Dataset entries
+ + +
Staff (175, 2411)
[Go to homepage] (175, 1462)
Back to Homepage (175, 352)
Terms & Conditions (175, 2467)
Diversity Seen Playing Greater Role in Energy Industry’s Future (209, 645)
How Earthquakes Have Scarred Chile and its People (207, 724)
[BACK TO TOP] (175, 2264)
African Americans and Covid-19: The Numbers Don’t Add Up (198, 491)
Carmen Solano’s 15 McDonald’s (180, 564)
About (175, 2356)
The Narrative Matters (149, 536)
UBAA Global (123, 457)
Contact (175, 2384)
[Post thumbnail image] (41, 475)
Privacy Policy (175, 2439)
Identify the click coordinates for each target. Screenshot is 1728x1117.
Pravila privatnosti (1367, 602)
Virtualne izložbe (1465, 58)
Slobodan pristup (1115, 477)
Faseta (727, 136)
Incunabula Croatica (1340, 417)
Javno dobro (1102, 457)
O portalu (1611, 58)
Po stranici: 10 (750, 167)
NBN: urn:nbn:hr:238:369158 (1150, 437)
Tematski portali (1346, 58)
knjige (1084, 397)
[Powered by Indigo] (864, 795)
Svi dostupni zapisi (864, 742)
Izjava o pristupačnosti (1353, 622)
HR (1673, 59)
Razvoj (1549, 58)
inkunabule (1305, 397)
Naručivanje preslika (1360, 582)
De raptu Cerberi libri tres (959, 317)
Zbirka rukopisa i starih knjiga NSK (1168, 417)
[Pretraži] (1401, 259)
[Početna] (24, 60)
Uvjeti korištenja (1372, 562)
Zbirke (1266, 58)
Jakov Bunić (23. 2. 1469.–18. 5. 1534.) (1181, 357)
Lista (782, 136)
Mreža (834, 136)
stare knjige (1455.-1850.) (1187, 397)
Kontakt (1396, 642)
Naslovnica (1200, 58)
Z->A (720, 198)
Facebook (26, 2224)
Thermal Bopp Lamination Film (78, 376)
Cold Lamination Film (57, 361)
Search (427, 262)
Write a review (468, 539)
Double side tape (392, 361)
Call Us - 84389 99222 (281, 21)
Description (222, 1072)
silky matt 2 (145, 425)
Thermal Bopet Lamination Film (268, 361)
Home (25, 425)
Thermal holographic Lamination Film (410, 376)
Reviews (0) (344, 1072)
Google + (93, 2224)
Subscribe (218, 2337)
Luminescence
+ + +
■ WHAT THE TASK ASKS: Would you restate every record word for word?

■ RESPONSE BELOW:
Staff (175, 2411)
[Go to homepage] (175, 1462)
Back to Homepage (175, 352)
Terms & Conditions (175, 2467)
Diversity Seen Playing Greater Role in Energy Industry’s Future (209, 645)
How Earthquakes Have Scarred Chile and its People (207, 724)
[BACK TO TOP] (175, 2264)
African Americans and Covid-19: The Numbers Don’t Add Up (198, 491)
Carmen Solano’s 15 McDonald’s (180, 564)
About (175, 2356)
The Narrative Matters (149, 536)
UBAA Global (123, 457)
Contact (175, 2384)
[Post thumbnail image] (41, 475)
Privacy Policy (175, 2439)
Identify the click coordinates for each target. Screenshot is 1728x1117.
Pravila privatnosti (1367, 602)
Virtualne izložbe (1465, 58)
Slobodan pristup (1115, 477)
Faseta (727, 136)
Incunabula Croatica (1340, 417)
Javno dobro (1102, 457)
O portalu (1611, 58)
Po stranici: 10 (750, 167)
NBN: urn:nbn:hr:238:369158 (1150, 437)
Tematski portali (1346, 58)
knjige (1084, 397)
[Powered by Indigo] (864, 795)
Svi dostupni zapisi (864, 742)
Izjava o pristupačnosti (1353, 622)
HR (1673, 59)
Razvoj (1549, 58)
inkunabule (1305, 397)
Naručivanje preslika (1360, 582)
De raptu Cerberi libri tres (959, 317)
Zbirka rukopisa i starih knjiga NSK (1168, 417)
[Pretraži] (1401, 259)
[Početna] (24, 60)
Uvjeti korištenja (1372, 562)
Zbirke (1266, 58)
Jakov Bunić (23. 2. 1469.–18. 5. 1534.) (1181, 357)
Lista (782, 136)
Mreža (834, 136)
stare knjige (1455.-1850.) (1187, 397)
Kontakt (1396, 642)
Naslovnica (1200, 58)
Z->A (720, 198)
Facebook (26, 2224)
Thermal Bopp Lamination Film (78, 376)
Cold Lamination Film (57, 361)
Search (427, 262)
Write a review (468, 539)
Double side tape (392, 361)
Call Us - 84389 99222 (281, 21)
Description (222, 1072)
silky matt 2 (145, 425)
Thermal Bopet Lamination Film (268, 361)
Home (25, 425)
Thermal holographic Lamination Film (410, 376)
Reviews (0) (344, 1072)
Google + (93, 2224)
Subscribe (218, 2337)
Luminescence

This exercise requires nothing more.